I'm using beeline hive here, and for the records I'm not a pro in SQL, but I make my way through.
So, my task is create a sample database for an A/B study, (and so far so good) but the issue started when I've asked to sample based on demographic distributions.
Wrapping up, my dataset is 1M users and they are unevenly distributed in the countries (currently is ~ 70 countries), my task is to randomly choose 50k users in a way that is proportional to the amount of users in each country in my database.

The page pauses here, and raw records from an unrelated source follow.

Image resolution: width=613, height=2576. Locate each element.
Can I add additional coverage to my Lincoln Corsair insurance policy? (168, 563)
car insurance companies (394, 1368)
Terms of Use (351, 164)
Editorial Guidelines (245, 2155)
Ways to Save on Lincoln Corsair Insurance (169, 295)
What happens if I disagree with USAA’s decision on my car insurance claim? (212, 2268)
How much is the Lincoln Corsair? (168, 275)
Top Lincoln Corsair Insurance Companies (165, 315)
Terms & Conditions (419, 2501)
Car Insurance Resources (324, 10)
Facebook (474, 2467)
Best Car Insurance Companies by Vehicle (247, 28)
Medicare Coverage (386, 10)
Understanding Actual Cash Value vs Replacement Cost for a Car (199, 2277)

So, my output should be a table with 50k lines, and after that I'd do some joins with other tables to finish my data set.
For an ilustration:
- Total users = 1M
- Sample goal = 50k
- Expected sample = 50K * % of Total for each country
Country | # Users | % of Total | Expected Sample |
---|---|---|---|
UK | 120000 | 12% | 6000 |
Germany | 87000 | 8.7% | 4350 |
... | ... | ... | ... |
Spain | 240000 | 24% | 12000 |
The only way I've thought was to select a percent of total user by country in one query, do the math in excel with 1st query result, and write another query for each country using LIMIT
to select the correct amount.
CREATE TABLE AB_Study as
SELECT user_id FROM main_base WHERE country="UK" ORDER BY RAND() LIMIT 6000
UNION SELECT user_id FROM main_base WHERE ddd="Germany" ORDER BY RAND() LIMIT 4350
...
UNION SELECT user_id FROM main_base WHERE ddd="Spain" ORDER BY RAND() LIMIT 12000
The problem that isn't working because probably is a gigantic query, and I believe that should be a super nice approach to do this, but unfortunately I don't know.